_Aim of the task_:
For the word "tree", count the lines of the listing that contain it and give only the count.

_Source material_:
****************************************

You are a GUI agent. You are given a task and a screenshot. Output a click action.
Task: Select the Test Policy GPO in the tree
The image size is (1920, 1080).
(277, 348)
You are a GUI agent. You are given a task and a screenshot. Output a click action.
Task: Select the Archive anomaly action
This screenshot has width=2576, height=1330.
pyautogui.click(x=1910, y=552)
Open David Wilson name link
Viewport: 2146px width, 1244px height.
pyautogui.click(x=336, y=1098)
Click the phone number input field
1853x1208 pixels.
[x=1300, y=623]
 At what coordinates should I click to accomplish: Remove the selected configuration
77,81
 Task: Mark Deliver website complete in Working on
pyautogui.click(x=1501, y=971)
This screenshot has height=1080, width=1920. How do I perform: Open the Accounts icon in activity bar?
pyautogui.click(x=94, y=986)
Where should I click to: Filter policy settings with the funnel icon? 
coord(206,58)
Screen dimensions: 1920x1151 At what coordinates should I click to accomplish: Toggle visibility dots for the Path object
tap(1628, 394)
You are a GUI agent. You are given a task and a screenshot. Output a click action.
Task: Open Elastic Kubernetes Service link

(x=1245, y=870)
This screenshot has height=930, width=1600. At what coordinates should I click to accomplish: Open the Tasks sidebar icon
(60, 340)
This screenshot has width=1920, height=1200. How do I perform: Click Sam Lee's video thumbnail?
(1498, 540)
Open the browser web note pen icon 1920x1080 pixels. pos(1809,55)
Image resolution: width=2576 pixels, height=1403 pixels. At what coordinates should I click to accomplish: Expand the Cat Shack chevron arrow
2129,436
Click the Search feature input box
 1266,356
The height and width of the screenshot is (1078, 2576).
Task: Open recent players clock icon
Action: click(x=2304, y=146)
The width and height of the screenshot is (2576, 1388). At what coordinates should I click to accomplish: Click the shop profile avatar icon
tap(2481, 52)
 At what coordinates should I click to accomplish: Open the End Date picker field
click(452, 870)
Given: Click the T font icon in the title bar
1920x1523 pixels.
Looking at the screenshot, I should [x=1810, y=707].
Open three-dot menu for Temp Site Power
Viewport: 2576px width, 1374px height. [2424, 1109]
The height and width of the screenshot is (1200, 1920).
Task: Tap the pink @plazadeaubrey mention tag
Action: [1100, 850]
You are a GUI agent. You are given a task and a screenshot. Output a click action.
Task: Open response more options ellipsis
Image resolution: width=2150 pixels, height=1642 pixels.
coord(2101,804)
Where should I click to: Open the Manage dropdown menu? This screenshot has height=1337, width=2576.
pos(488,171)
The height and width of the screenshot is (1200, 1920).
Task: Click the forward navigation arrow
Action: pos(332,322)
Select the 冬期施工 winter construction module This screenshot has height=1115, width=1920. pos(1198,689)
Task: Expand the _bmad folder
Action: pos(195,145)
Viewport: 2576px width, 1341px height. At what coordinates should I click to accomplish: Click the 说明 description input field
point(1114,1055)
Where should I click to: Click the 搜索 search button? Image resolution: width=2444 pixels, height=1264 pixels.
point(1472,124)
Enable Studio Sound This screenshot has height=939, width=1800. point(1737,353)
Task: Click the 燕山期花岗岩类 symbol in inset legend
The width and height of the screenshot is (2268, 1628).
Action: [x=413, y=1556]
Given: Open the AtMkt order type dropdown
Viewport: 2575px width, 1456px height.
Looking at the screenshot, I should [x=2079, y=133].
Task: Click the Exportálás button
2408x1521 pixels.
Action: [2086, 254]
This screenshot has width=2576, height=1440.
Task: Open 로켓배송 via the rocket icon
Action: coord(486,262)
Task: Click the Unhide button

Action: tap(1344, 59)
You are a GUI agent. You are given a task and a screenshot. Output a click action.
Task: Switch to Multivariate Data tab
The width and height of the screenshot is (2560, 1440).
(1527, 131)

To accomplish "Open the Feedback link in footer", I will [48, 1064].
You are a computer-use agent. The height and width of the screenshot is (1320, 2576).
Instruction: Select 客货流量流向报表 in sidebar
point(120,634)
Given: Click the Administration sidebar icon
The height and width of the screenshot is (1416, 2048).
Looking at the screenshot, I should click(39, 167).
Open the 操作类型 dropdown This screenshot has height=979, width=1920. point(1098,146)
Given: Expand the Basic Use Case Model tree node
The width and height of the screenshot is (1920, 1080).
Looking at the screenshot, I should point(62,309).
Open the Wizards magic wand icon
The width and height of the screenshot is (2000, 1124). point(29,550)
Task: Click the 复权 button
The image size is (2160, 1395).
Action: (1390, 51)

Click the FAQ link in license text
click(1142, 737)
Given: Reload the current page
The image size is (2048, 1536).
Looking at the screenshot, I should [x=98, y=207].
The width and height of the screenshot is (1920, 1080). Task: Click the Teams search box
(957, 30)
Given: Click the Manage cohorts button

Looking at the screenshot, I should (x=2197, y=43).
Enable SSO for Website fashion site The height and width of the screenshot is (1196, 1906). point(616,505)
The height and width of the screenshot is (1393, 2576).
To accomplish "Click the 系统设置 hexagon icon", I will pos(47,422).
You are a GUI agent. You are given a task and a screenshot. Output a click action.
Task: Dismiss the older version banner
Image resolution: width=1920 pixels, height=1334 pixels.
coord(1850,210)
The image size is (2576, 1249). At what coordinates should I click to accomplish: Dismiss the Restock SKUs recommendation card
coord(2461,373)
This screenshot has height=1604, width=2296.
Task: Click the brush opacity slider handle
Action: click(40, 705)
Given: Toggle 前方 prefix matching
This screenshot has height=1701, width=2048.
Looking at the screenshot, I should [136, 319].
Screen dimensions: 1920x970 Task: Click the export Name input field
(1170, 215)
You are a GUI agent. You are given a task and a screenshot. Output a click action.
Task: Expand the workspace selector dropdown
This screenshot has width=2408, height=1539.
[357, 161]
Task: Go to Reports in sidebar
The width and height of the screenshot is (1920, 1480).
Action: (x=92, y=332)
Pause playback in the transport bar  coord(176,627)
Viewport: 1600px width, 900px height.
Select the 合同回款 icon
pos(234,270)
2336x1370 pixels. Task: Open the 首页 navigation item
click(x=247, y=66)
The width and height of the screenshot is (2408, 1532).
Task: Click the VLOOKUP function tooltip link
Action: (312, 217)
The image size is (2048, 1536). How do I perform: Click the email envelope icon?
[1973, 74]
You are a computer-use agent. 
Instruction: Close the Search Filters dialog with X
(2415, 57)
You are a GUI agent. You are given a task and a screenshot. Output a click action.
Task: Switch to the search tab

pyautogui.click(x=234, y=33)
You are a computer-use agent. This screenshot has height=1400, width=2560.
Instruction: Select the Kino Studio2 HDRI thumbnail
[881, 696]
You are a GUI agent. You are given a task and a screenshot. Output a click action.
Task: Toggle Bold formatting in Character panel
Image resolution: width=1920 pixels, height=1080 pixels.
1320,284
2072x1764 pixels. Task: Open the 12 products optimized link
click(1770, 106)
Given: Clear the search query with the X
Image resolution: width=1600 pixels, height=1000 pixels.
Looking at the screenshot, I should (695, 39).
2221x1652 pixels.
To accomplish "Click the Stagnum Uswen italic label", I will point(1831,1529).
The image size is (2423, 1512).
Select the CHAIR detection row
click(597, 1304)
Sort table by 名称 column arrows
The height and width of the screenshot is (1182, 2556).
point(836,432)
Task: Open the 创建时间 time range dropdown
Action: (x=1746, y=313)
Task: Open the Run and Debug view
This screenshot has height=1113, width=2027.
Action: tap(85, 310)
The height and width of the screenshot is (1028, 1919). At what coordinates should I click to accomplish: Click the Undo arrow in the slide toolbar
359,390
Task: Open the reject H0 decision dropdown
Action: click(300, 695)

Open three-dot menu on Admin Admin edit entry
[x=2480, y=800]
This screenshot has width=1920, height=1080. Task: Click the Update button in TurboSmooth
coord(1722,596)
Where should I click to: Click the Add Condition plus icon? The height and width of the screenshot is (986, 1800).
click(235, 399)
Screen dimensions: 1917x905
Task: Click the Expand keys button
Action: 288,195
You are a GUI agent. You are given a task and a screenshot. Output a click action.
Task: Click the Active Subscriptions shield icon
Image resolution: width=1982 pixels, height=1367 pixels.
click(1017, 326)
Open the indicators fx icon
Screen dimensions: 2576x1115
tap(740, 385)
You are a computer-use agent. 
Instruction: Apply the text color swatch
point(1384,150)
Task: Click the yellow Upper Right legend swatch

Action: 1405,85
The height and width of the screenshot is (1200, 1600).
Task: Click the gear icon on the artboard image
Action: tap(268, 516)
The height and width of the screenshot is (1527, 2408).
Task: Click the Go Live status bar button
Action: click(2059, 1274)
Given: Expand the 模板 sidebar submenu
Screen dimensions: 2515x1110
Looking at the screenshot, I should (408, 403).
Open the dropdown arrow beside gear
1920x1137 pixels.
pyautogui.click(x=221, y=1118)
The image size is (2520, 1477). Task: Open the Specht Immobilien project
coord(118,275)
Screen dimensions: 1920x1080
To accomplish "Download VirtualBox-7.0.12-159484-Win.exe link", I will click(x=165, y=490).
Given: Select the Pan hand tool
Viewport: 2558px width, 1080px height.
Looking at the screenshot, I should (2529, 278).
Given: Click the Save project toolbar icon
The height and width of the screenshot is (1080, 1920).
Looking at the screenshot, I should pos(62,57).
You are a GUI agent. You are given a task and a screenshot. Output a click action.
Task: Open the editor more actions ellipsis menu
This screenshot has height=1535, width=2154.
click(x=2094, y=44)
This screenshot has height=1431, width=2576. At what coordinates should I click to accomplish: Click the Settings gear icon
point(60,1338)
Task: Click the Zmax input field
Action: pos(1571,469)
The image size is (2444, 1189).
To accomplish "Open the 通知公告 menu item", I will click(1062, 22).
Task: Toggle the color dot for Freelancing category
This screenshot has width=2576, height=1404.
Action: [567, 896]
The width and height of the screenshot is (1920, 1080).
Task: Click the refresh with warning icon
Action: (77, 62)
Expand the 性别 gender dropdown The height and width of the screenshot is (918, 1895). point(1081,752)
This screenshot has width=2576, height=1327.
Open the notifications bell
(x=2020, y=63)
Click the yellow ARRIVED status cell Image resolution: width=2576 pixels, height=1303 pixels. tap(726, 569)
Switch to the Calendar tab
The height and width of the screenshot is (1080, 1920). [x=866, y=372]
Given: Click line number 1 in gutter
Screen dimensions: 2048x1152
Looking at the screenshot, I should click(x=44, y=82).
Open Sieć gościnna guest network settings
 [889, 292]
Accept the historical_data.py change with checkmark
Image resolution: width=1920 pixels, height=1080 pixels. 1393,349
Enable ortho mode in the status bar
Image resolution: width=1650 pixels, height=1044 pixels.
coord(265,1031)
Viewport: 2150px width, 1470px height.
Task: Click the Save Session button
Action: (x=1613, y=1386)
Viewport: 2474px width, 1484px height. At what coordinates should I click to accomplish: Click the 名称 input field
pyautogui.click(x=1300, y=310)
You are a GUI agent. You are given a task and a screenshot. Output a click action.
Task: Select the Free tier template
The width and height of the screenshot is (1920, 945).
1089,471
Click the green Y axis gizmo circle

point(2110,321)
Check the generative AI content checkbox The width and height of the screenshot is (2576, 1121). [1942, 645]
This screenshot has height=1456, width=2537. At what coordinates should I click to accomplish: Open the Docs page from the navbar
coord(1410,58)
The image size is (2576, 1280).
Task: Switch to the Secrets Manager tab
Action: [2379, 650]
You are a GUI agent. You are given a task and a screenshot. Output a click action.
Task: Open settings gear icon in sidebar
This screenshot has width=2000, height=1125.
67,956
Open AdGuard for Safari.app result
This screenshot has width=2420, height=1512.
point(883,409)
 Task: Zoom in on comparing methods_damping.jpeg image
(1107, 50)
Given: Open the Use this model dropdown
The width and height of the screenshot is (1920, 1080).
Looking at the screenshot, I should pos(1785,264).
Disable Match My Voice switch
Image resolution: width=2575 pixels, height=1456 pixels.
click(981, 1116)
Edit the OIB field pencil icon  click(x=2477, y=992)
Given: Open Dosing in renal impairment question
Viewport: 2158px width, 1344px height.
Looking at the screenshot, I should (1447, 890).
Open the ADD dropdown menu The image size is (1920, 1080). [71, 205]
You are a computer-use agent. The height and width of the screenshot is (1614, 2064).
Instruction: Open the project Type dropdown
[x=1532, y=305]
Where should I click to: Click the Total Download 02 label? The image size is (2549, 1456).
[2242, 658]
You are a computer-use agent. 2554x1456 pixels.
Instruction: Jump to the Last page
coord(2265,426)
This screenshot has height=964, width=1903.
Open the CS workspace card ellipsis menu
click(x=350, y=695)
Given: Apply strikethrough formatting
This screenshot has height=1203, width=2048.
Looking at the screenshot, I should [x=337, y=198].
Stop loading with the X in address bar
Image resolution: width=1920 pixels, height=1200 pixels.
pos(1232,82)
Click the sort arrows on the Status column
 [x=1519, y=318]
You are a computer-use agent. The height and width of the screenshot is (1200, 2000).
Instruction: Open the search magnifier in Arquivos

****************************************

_Written response_:
2